Но мне всегда казалось, что в истории нашей страны, в тот момент, который мы переживаем, ситуация совсем иная, потому что наш политический ландшафт не устоялся. То, что происходит в России в последние 15 лет, на мой взгляд, наводит на мысль, что сегодня наше участие в том, что с большой натяжкой можно назвать политической жизнью, в первую очередь, должно помочь нам определить параметры того государства, того устройства, той политической конструкции, в которой мы хотим жить. Сегодня от наших действий, в первую очередь, зависит то, в какой стране мы будем жить.
Мы не говорим о том, что сегодня мы начинаем политические дебаты, как, например, в той же Америке: активно обсуждается, повысят налоги, чуть понизят налоги, масса самых разных очень важных для рядового избирателя вопросов, но эти вопросы решаются в одной системе координат. Совершенно очевидно, что разница между Бушем и Кэрри, между Блэром и какими-то другими кандидатами, между голлистами и социалистами во Франции, между Шредером и христианскими демократами в Германии – это все-таки разница, которая прослеживается в одной уже устоявшейся системе координат. Никаких глобальных потрясений и изменений системы не будет. Хотя, скажем, люди, которые участвуют в этих избирательных кампаниях, отдаются этому со всей страстью и выливают друг на друга ушаты помоев, сражаясь за эти очень важные вещи: действительно, как будет выписываться рецепт на лекарство, пенсионеров там очень волнует. Но мы такой роскоши лишены, потому что у нас, по сути, сам предмет политики отсутствует и, по большому счету, эта система сложилась не столько при Путине, сколько при Ельцине.

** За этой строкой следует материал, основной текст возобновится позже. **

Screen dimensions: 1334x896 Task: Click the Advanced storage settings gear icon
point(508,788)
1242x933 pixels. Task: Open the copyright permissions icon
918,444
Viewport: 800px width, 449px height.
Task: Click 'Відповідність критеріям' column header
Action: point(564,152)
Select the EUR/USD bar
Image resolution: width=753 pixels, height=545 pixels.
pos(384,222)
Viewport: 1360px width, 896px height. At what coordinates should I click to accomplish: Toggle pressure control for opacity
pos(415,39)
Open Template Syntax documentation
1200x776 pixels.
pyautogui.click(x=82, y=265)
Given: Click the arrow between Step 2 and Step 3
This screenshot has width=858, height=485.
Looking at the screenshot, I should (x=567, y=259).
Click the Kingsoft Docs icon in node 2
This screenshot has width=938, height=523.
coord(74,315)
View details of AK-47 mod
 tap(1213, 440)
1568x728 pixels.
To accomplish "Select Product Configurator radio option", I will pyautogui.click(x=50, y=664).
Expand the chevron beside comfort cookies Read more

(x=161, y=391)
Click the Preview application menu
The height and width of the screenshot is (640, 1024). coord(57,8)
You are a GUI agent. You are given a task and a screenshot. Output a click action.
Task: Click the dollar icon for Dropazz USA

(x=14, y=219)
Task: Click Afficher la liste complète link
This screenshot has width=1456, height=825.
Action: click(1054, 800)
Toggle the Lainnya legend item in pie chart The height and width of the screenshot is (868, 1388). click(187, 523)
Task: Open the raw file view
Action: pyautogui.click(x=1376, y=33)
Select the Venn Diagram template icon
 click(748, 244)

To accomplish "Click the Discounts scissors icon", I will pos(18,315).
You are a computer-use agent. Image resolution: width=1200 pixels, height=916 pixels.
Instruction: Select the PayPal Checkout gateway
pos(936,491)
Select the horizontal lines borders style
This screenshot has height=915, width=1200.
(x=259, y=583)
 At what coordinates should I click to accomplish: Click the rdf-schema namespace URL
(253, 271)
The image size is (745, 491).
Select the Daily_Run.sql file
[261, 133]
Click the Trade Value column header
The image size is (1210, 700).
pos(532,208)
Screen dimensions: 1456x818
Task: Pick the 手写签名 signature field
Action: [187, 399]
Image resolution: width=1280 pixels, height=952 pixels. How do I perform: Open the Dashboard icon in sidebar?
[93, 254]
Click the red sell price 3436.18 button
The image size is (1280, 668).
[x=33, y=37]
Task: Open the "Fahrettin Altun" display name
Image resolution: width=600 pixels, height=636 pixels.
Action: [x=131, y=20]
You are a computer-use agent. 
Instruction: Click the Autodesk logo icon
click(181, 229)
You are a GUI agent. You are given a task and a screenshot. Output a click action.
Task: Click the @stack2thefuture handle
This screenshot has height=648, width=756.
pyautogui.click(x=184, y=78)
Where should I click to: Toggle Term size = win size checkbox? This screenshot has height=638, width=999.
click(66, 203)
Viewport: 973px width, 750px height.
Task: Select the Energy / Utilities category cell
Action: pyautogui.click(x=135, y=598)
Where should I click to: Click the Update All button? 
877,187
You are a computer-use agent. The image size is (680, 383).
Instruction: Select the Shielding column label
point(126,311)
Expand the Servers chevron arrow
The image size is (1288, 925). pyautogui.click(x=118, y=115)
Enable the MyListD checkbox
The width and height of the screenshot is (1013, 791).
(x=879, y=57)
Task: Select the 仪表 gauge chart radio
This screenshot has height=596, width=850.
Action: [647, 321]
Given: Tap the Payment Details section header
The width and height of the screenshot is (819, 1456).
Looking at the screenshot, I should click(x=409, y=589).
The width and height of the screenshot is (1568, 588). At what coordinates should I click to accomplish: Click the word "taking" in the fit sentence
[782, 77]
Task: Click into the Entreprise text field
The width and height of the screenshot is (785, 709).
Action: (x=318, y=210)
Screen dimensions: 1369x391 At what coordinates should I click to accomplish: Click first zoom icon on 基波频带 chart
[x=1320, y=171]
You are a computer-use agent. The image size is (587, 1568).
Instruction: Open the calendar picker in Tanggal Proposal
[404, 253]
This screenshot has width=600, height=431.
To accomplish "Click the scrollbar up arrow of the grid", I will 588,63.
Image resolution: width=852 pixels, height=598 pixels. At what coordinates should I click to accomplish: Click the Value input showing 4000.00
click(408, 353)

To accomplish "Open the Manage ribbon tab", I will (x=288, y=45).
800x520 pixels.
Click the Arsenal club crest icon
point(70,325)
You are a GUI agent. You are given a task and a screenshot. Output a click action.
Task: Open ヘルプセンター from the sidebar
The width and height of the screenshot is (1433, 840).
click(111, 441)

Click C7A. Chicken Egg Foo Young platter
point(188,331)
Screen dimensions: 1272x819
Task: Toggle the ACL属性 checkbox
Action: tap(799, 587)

Мы привыкли говорить, что в России в 1991 году произошло кардинальное изменение нашего устройства, распался Советский Союз, Россия стала демократическим государством, через два года у нас появилась конституция. На самом деле, на мой взгляд, Россия так и не сделала решающего шага для того, чтобы перейти из государства номенклатурного, которое вообще чуждо общественной политике, в страну демократическую. Со всеми издержками, со всеми проблемами, которые возникают в таком общественном устройстве, но где, тем не менее, политика как площадка для выяснения настроений в обществе, существует и позволяет не просто опросам общественного мнения, а в процессе политической борьбы определять господствующую тенденцию, ту тенденцию, которую поддерживает большинство и которая позволяет обществу развиваться. Притом, что это большинство прекрасно понимает, что завтра оно может оказаться меньшинством, т.к. общество достаточно подвижно и очень сложно находить баланс, который позволял бы одной партии или одному политическому лидеру долго находиться наверху и адекватно отражать настроения очень большой части своих избирателей.
(Продолжение.
Начало на стр. 3.)
Мне кажется, что главная наша проблема заключалась именно в том, что мы не поняли всей природы перемен, которые произошли в 1991 – 1993 гг. Именно поэтому сегодня Россия не может определить свое место во всем мире и понять, какое устройство будет наиболее адекватным и правильным для такой страны, протяженной по расстояниям и довольно дифференцированной как по культуре, так и по складу людей.
Ельцин сделал очень
много важных и не
обходимых вещей, но оставил главное – номенклатурное государство. Оглядываясь назад, мы понимаем, что суть номенклатурного государства ликвидирована не была. Конечно, появились новые люди, более адекватные, начали носить красивые костюмы, они знали, как открывать счета в западных банках, более того, они вообще понимали, что такое экономика, но они ни коем образом не собирались менять ту систему координат, в которой Ельцин выстраивал свою конструкцию. Они все очень удачно вписывались в номенклатурное государство и, в принципе, были чужды публичной политике. Именно поэтому, мне кажется, начиная с 1993 г., когда в России регулярно стали проходить парламентские выборы, начинает ухудшаться их качество. Вектор идет вниз: 1993, 1996, 2000, 2003, 2004…при всех условностях можно говорить о том, как проходили выборы в 1993 или 1996, или парламентские в 1995, но довольно очевидно, что масштаб фальсификаций, масштаб административного воздействия на результат выборов рос. Хорошо это или плохо – это следующий вопрос, у каждого может быть своя точка зрения. Мне кажется, это очень плохо, но главное, что никто даже не подвергает это особому сомнению, потому что эта тенденция четко прослеживается. Мне кажется, что здесь никакой неожиданности для нас быть не должно, потому что государство, построенное на номенклатурных принципах, не может нормально функционировать в условиях проведения выборов, т.к. выборы сами по себе создают атмосферу, в которой номенклатурные передвижения теряют свой смысл. Номенклатурный чиновник двигается в результате сложной или менее сложной внутренней интриги, благодаря своим отношениям с начальством, возможности отстоять узкие корпоративные интересы внутри самой номенклатуры. Выборы же подразумевают, что смена чиновников может осуществляться под воздействием извне, что никак не сочетается. Поэтому, если посмотреть на ситуацию в России в 2000 г., Путин довольно последовательно решил эту задачу. В случае двух несовместимых частей государства одна уступает место другой. И Путин сделал свой сознательный выбор, очень логично ликвидировав все демократические институты в России, которые могли бы влиять на изменение состава властной структуры, как на местах, так и в центре.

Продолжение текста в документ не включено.